Dataset Block Start

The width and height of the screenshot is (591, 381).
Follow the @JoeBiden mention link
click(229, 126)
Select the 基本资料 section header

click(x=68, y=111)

Dataset Block End

> _Task objective_:
In full and without any edits, output the material above.

> _Problem solution_:
The width and height of the screenshot is (591, 381).
Follow the @JoeBiden mention link
click(229, 126)
Select the 基本资料 section header

click(x=68, y=111)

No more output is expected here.